До самого дома он рассказывал, как с детства мечтал стать военным, собирал портреты великих полководцев, помнил наизусть многие изречения Суворова:
«Срубишь дерево — упадут и ветви; уничтожишь армию — сдадутся и крепости»; «Солдату надлежит быть здорову, храбру, тверду, решиму, правдиву…». Он, Дерюгин, следует этому золотому наказу. Отец хотел отдать его на выучку столяру-краснодеревщику, тогда он убежал из дома — родом он из Витебска, — год работал в Питере на Путиловском и учился на рабфаке, потом поступил в школу красных командиров. Теперь готовится поступать в академию. Пусть не сейчас, а через год-два-три, но поступит.
— Я всегда добивался того, чего хотел, — глядя в глаза девушке, сказал он.
Они уже стояли у калитки, почуявший их Буран гремел цепью и повизгивал. Старый стал Буран. Как отец перестал ходить на охоту, так и пес заскучал, глаза слезятся, целыми днями дремлет во дворе у поленницы, и только дождь загоняет его в конуру.
— Только бы не было войны, — сказала Алена и поежилась в своей плюшевой жакетке.
— Вокруг нас столько врагов, — покачал он головой. — Кирова вот убили… Я Кирова слышал на выпускном вечере в нашем училище.
— У него лицо хорошее, — сказала Алена. — Доброе. Я Кирова видела только на портретах. Скажи, а Ваня много врагов поймал?
— Ты его сама спроси, — усмехнулся Григорий Елисеевич — Только я тебе не советую этого делать.
«Поцелует или нет? — вдруг подумала Алена, держась одной рукой за калитку. — Если поцелует, больше встречаться с ним не буду.»
Он не поцеловал, лишь почтительно пожал ей маленькую руку.
— Я завтра на машине еду в Климово, могу заехать за вами в педучилище.
— У нас завтра репетиция, — быстро произнесла она — Наверное, останусь в общежитии ночевать.

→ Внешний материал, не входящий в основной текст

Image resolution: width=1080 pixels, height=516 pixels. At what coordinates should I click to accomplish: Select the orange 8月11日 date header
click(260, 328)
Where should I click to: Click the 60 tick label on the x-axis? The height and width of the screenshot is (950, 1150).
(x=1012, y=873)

Он еще раз нежно пожал ей руку и, выбирая сухую дорогу, зашагал в военный городок. Укладываясь слать, Алена думала: почему она наврала ему, что завтра репетиция? На машине-то приятнее было бы ехать, чем в переполненном поезде…

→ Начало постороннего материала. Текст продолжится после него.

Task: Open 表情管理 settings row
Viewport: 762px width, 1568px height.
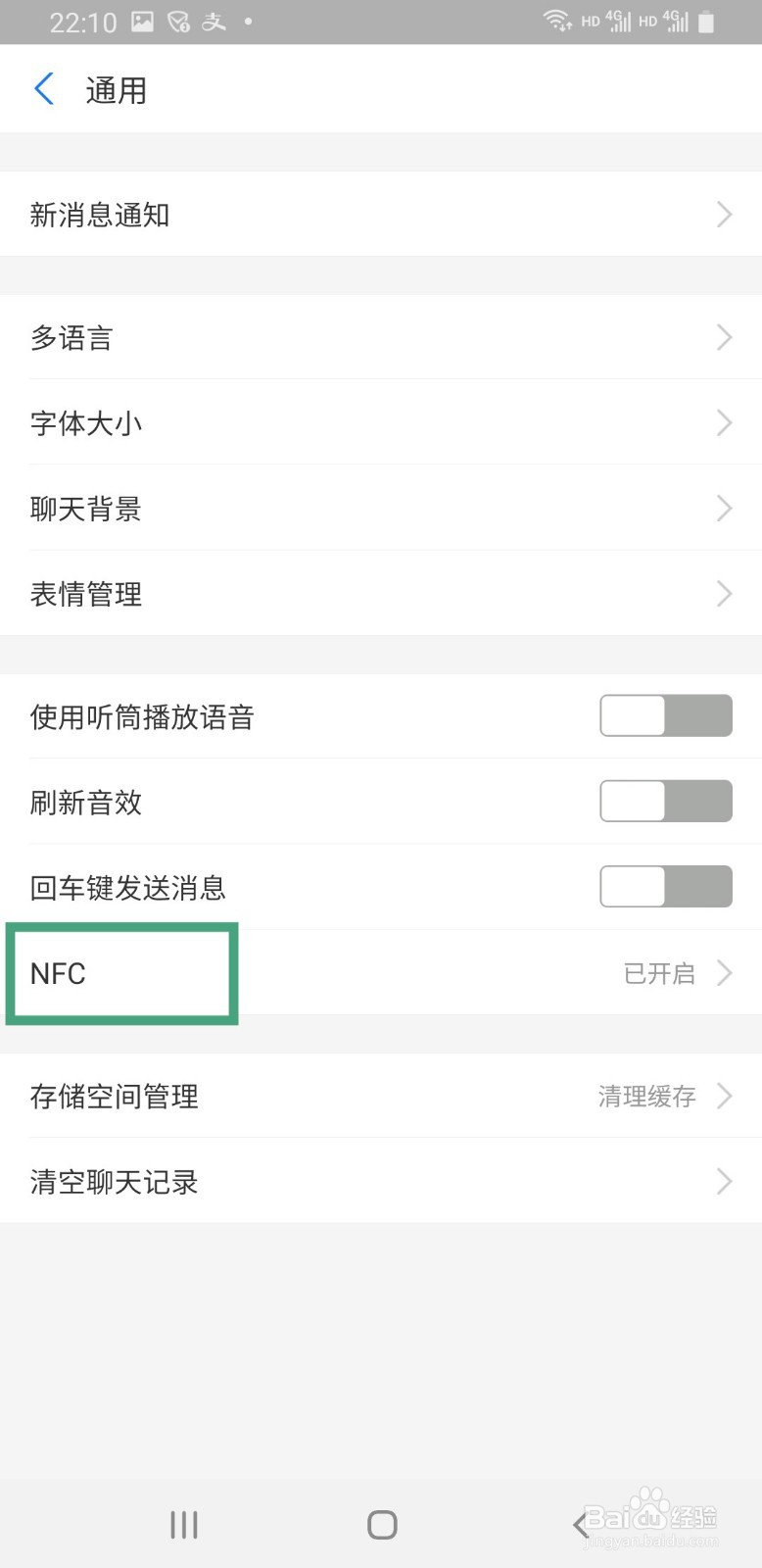Action: click(x=86, y=594)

13 мая 1938 года Григорий Борисович Шмелев проснулся от осторожного стука в окно. Поначалу ему показалось, что стук в стекло — это продолжение сна. А снился ему глубокий ров, внизу которого звенел ручей, сам он стоял на шаткой балке, перекинутой через ров, и протягивал руку бородатому Андрею Ивановичу Абросимову, но тот отталкивал руку и, разевая рот, кричал: «Пропадай ты пропадом, сукин сын, грёб твою шлёп!» И туг в этот странный сон ворвался тихий стук… Даже через двойные рамы было слышно, как заливаются в саду скворцы. Солнце еще не взошло, но на зеленоватых обоях поигрывал багровый отсвет занимавшейся зари. Еще какое-то время Шмелев неподвижно лежал на широкой деревянной кровати рядом с женой. Белая полная рука ее была подложена под голову, размякшие губы приоткрылись.
«Вот и пришел конец моей спокойной жизни, — подумал он. — Это оттуда, из прошлого…»
Снова настойчиво постучали костяшками пальцев по стеклу. Григорий Борисович спустил ноги на пол, застеленный домотканым полосатым половиком, быстро натянул брюки, босиком подошел к окну и встретился с пристальным взглядом незнакомого человека в железнодорожной форме.
— Кого еще принесло в такую рань? — заворчала на кровати Александра.